Assassinato de homossexuais em Orlando, uma das maiores crises humanitárias na Síria tendo em sua origem questões religiosas, estupro coletivo no Rio... Diversos são os exemplos de casos em que a força de uma sociedade de valores completamente distorcidos levou a consequências extremas. Não se respeita mulheres, não se respeita opção sexual, não se respeita a religião alheia. Fica claro o diagnóstico de uma cultura que não pensa no coletivo, e enquanto isso existir, se proliferam as frases como “nada contra os gays, desde que não seja filho”. Enxergar o outro de perto, com todas as suas fraquezas e sentimentos, parece tarefa rara nos dias de hoje.

imagem 2.pngIlustração feita por @tailorgrrrl

Muitas vezes, esse raciocínio vem à tona de forma inconsciente.
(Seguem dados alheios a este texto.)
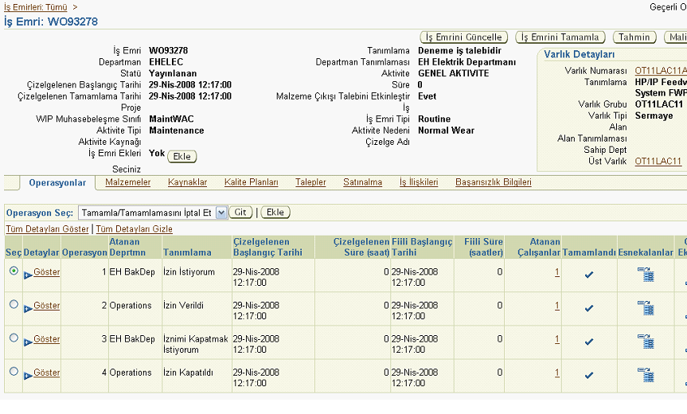
Task: Open Esnekalanlar icon for operation 4
Action: click(645, 375)
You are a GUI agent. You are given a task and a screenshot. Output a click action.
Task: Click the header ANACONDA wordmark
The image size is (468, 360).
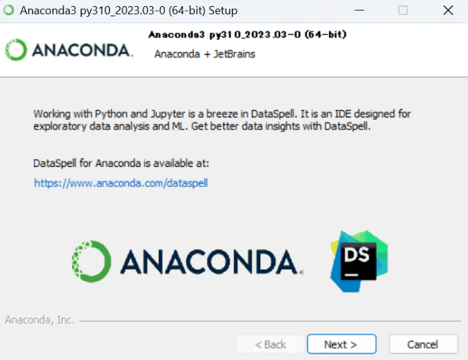click(82, 50)
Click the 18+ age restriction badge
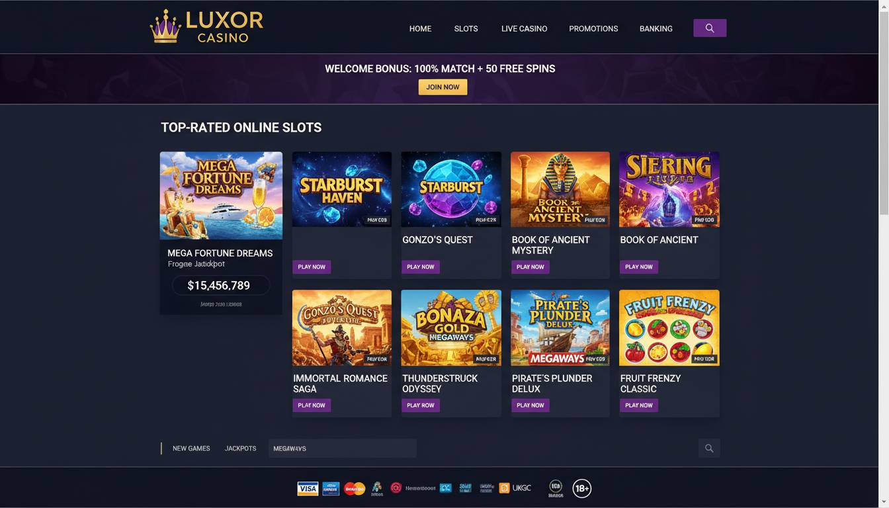This screenshot has width=889, height=508. pos(581,489)
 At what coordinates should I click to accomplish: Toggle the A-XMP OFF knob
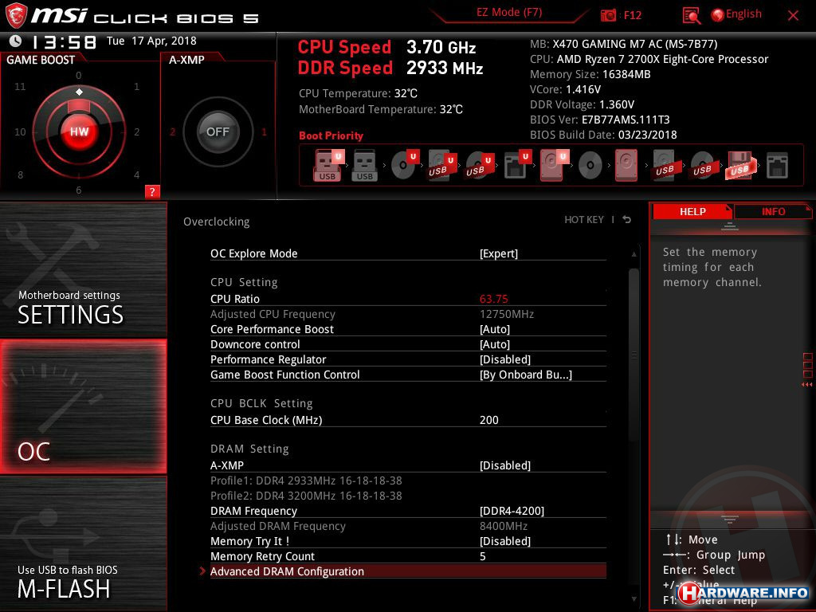tap(218, 131)
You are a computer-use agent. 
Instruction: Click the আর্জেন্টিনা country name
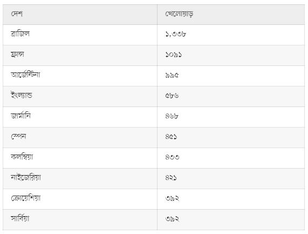(25, 75)
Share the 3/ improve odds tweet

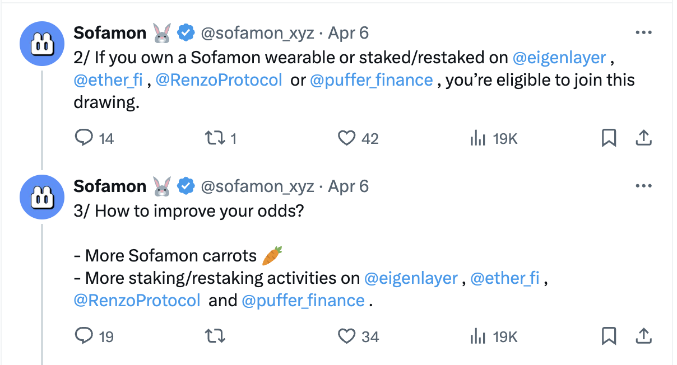644,335
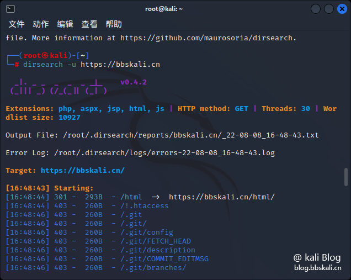Click the redirect URL https://bbskali.cn/html/
Image resolution: width=351 pixels, height=280 pixels.
tap(222, 197)
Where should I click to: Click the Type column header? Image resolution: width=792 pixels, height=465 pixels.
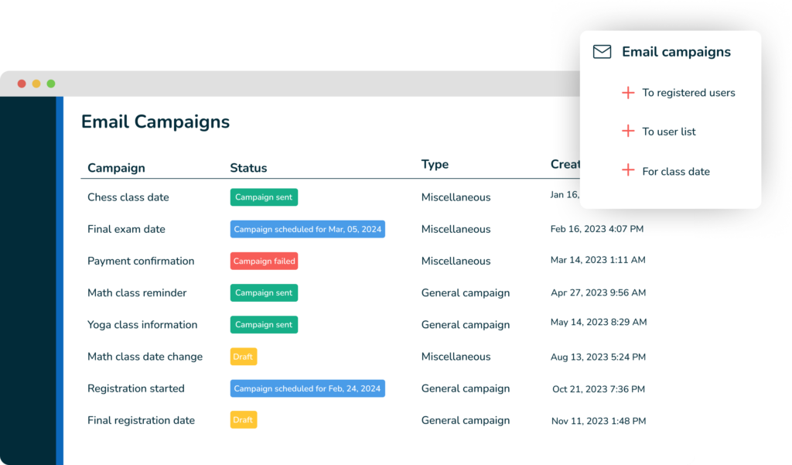[x=435, y=165]
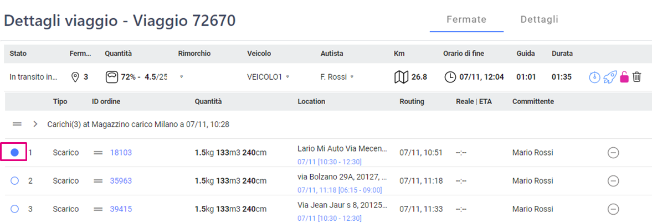Image resolution: width=652 pixels, height=223 pixels.
Task: Click the rocket launch icon
Action: [x=610, y=77]
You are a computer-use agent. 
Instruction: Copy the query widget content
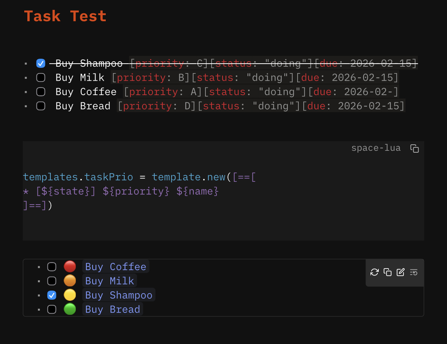point(387,272)
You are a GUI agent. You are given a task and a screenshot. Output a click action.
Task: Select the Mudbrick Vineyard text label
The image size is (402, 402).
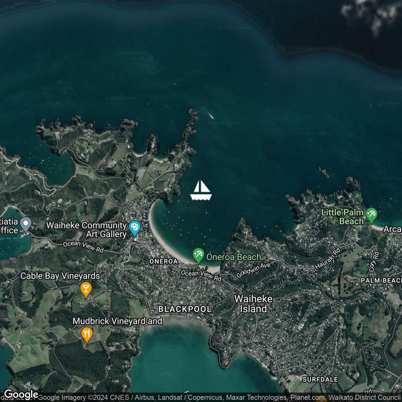[117, 321]
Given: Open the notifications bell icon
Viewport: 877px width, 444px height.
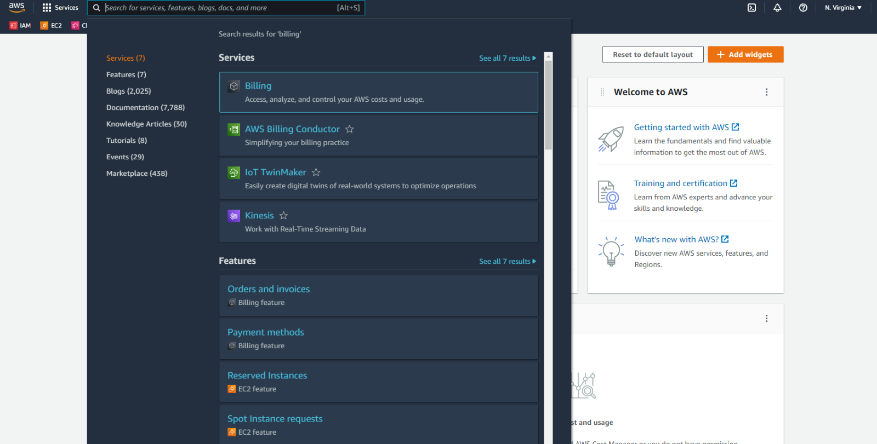Looking at the screenshot, I should (x=777, y=8).
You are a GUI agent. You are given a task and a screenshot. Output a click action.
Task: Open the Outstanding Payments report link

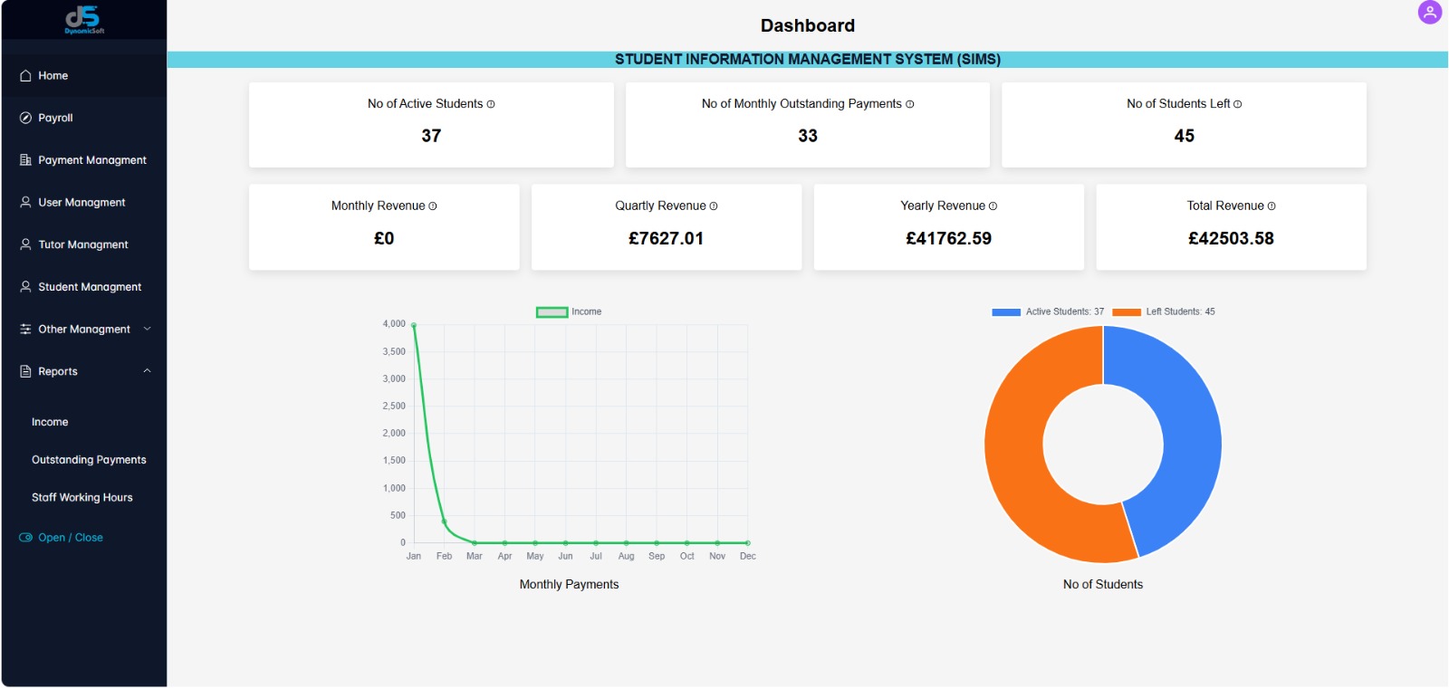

A repressão ao olhar uma mulher com roupa curta, o aperto de passo naquela rua a noite apenas com um homem negro, são pequenos sintomas já caracterizados como “naturais” nessa sociedade cheia de falhas. Não é que tem que se libertar das suas intuições, perigo existe em qualquer lugar do mundo e temer certos lugares e pessoas é inevitável. No entanto, também tem que se refletir sobre esses medos e não tomar a opinião geral como absoluta. Falar que é contra algo, mas ficar interessado em ver aquele vídeo compartilhado nas redes sociais, também é uma forma de proliferar essa visão errônea. Temos é que ponderar mais oque lemos, oque ouvimos e o que vamos tomar para nós como ponto de vista.

Já estamos na luta para disseminar esses princípios há anos, e a ferramenta para solucionar sempre foi vista como a educação, porém oque precisamos é deseducar. Deseducar os homens que desde criança são ensinados a terem autonomia sobre as mulheres, deseducar a Igreja que doutrina todos a acharem que apenas uma religião é a “certa”, deseducar os héteros que ouviram em sua adolescência que gostar do que não é oposto é errado. Enquanto continuarmos repetindo os mesmos atos, a situação só tende a piorar. E se piorar, bom, já nem sei se dá pra piorar.